Description of the task => Reproduce everything in the entries below, from the line containing "You are a GUI" down to the line containing "click(x=1366, y=781)", including both of those lines. Leave the pictures out of your answer.

Records for this task =>
* begin *

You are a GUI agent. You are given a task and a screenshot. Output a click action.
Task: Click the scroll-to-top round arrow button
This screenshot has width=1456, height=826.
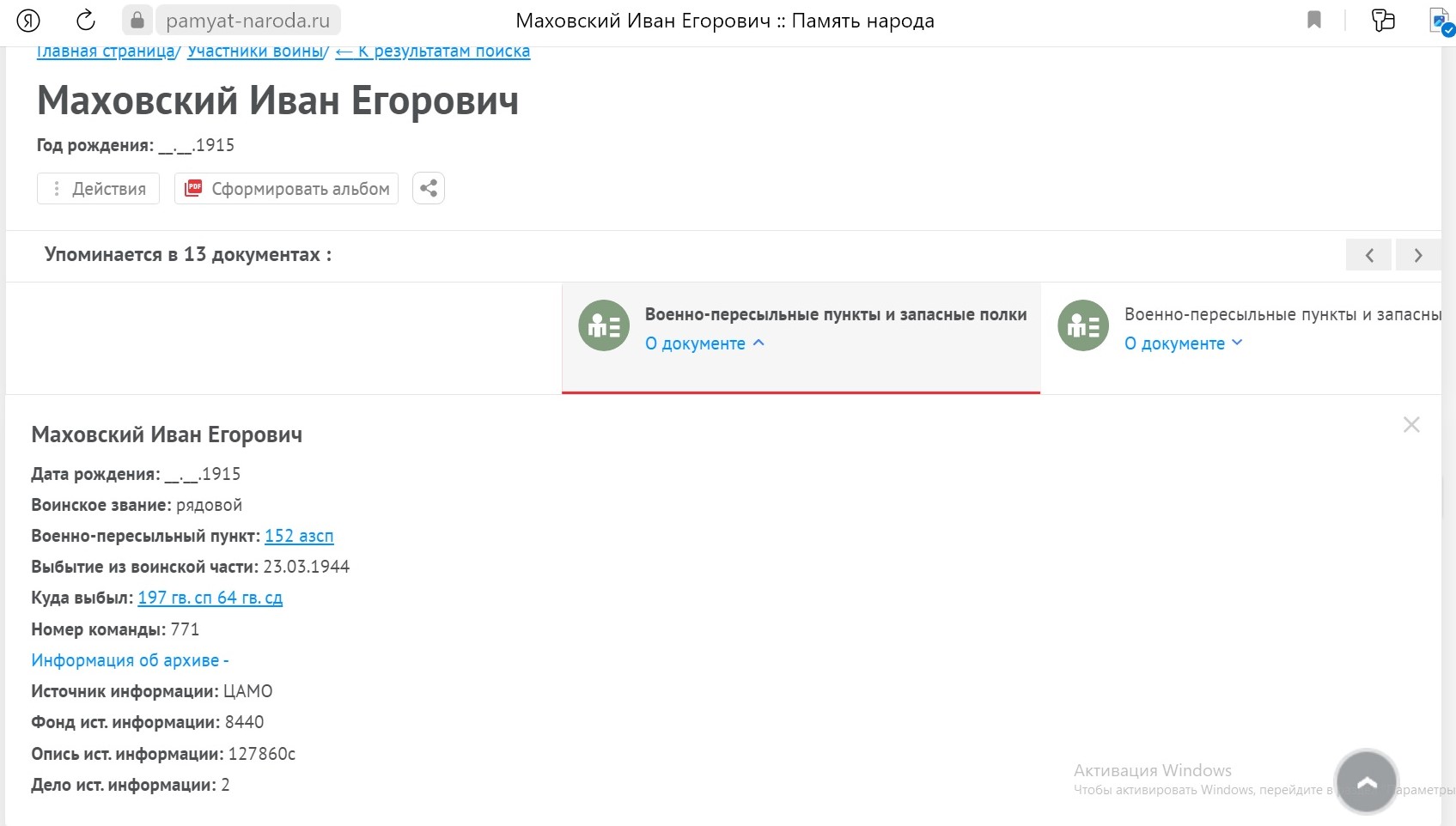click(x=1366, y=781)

* end *
* begin *

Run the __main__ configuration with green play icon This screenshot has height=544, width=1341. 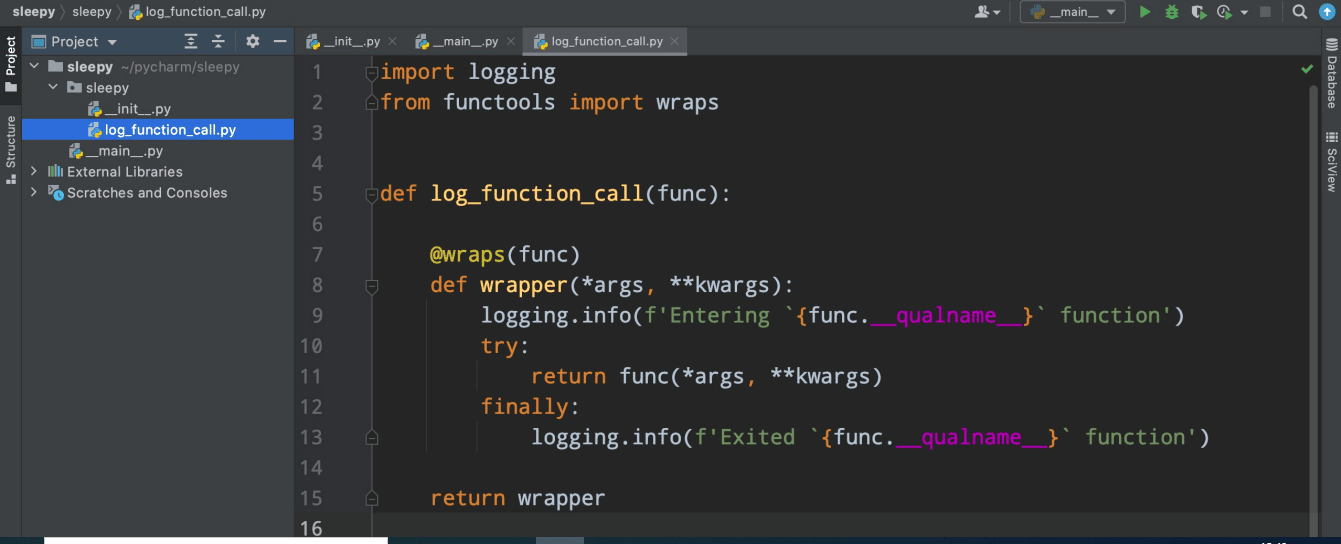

* end *

Solution for this exercise =>
You are a GUI agent. You are given a task and a screenshot. Output a click action.
Task: Click the scroll-to-top round arrow button
This screenshot has width=1456, height=826.
click(x=1366, y=781)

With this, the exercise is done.